Big Bang's....sorry for delay in replying earlier but I have been away...in that time both the stocks I was looking at have moved up around 10 to 15% so no longer on my radar ..
Saga was one of them which is a personal choice..I have always made noney on them...it climbed from 34p in June when I invested up to 51p in July, (I sold at around 48p) and fell back to 42p. and I was waiting for it to fall further from there but it has risen again ....there are always trading opportunities with this stock, but it doesn't come without risk...there are huge extra debts which have yet to hit the balance sheet in terms of capital commitments not yet due for payment which will cripple the company eventually...the direct result of a crass previous decision by CEO (ex Royal Navy) who likes boats and so bought not one but TWO big cruise liners ...even though they are really just a tour agent for old people rather than a cruise operator ...I have no doubt that in time that Carnival and and /or P&O cruises will compete head to head on their routes and use their hugely dominant positions in the market place to destroy Saga....they might take them over then sell of Sagas over 50s insurance business along with substantial customer database .I would in their position anyway...
The next is an emotional hunch really and it's Superdry...a premium brand clothing company , the share price went over £20 a couple of years ago before the founder was pushed out and a new CEO took them on a Primark discounted route and the SP fell below £4.00. The original founder who seems to have a Midas touch returned recently and the company seems to be recovering boosted by persistent rainy weather which helps their premium winter clothing product range..

▸ **Data excerpt**
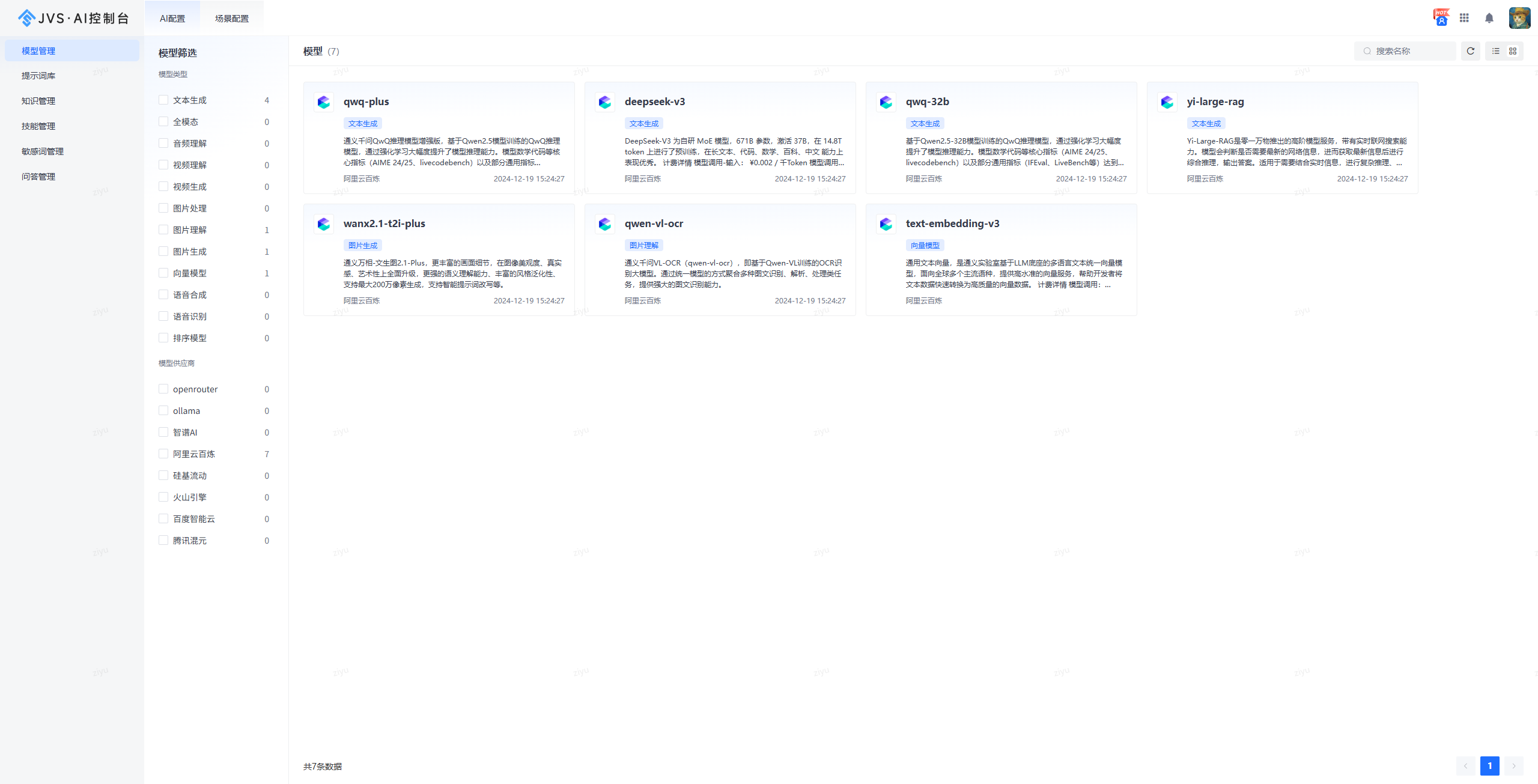Image resolution: width=1538 pixels, height=784 pixels.
Task: Check the 文本生成 model type filter
Action: pos(163,100)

▸ **Problems to work on**
a) Using the post about Saga and Superdry shares, rewrite the paragraph beginning "The next is an emotional hunch" as a short bulleted list that keeps its main facts.
b) Carry the post about Saga and Superdry shares forward with the next part, picking up after its final sentence.
The lines play no part in what you are asked to do here.

▸ **In response**
a)
- Superdry, a premium brand clothing company, is the writer's second pick, based mostly on an emotional hunch.
- Its share price went over £20 a couple of years ago.
- After the founder was pushed out, a new CEO took the company down a Primark-style discounted route, and the share price fell below £4.00.
- The founder, who seems to have a Midas touch, returned recently.
- The company now seems to be recovering, helped by persistent rainy weather that boosts its premium winter clothing range.

b)
So I think I have missed the boat on both of these..
Don't really have any more shares I am watching ..
I have read up on your other big holding Indivior and am still not tempted at this price as huge risk still, not only from legal proceedings but also knock on negative publicity effect on any new products to be launched..
Good luck though and if they do pull through all this, then their upward profit guidance should underpin substantial price increases on the future..
Anyway back to Amigo...moving up nicely but on very low volumes...do think though that if it can push beyond its current ceiling of 80p then it could rise up to and beyond £1.00 before Christmas , dependent of course on more positive half year results, which are to be released at the end of November..
Big Bang's...that first point you made about the potentially dangerous motives of a large corporate shareholder is a very strong one which I had overlooked... We should be mindful of the fact that if they really wanted to do it, they probably could at any time, but I inferred that this would result in suppressing future price increases as they drip fed their surplus holdings, rather than deliberately act to crash the share price and buy back in a fire sale.
I follow your philosophy though in that I buy when others are selling and sell once I have made 50%. For me the old mantra of buy and hold forever is a misguided one ...I look to move stealthily in and then out as quickly as I can before any setbacks occur...
My 'always wrong' name reflects that a share price is always wrong in relation to its fundamental value due to sentiment and other market imperfections so I try to buy when I think a share is undervalued and then sell when I think it's overvalued but have a stop loss at 50% gain....I bought into Amigo at 74.5 pence so have a 12.5% yield assuming no change in dividend policy .
Your opinion on Indivior is indeed backed up by the incredibly bullish statement in their half year accounts ..furthermore they have lots of cash on their balance sheet...the elephant in the room of course is the impending threat from the legal action which caused me to dismiss this share when the price was around 33 pence, albeit before their bullish interim accounts statement ...as it has turned out I missed an opportunity but at the time I felt that I was in effect betting on the result of a coin toss so I stayed away..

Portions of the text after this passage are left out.